I think people want to do it by themselves, as there is a joy in DIY, so they want to involve, they want to participate. Profit will obviously will make them involve more, losses to the point of affordability will keep them active, beyond that, they leave.
And majority of these people are not concerned about long-term, they cannot wait for a few years to see a 12% CAGR, they want a quick 20%, some even want to know about multibagger stocks regularly.
And many people don’t want to pay, even those who can afford don’t like the idea of paying. They have no idea about asset allocation, they compare PPF with stocks, they don’t want to build a portfolio. Even if they know, what’s to pay for is the question. Everything is available online, every regional language has tens of YouTube channels, so why pay, when they can do it themselves. Even the people who express their concerns that they have missed opportunities or time regarding their finances, don’t want a structured, methodical route, because they have to pay. They would rather videos and DIY.
Not to mention the content that is generated everyday, some of it informative, most of it unnecessary, and the creators and influencers don’t necessarily express truths always, and even if they do in one video, the next video will make viewers forget the one made before.

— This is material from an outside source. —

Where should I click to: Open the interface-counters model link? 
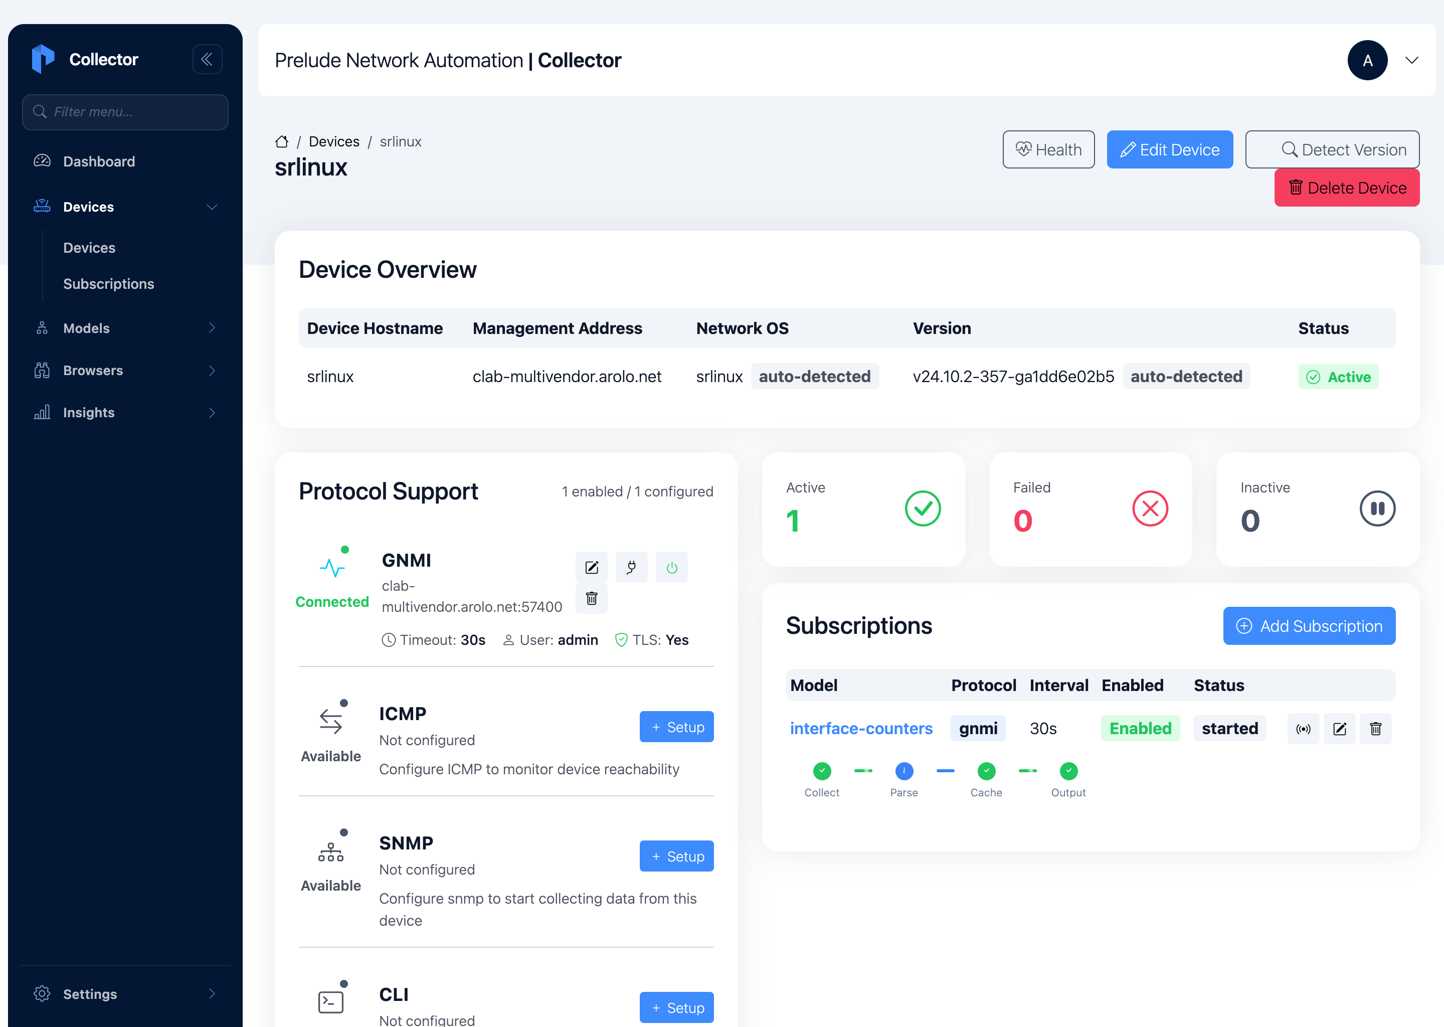[861, 729]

These channels are not focused, and the viewers are bombarded with non-stop content, from multiple channels, so it is hard for an average person to discern what is necessary and what is not, but they believe the creators and influencers, and do as they say.
And we are large country, with very diverse geographical, social and cultural aspects which also play a role in how we look at money. And people who either want to better their financial status, or want to build one, but cannot allot time as they want to focus on their jobs, will seek advice, but these will be less in number compared to DIY, believer folks.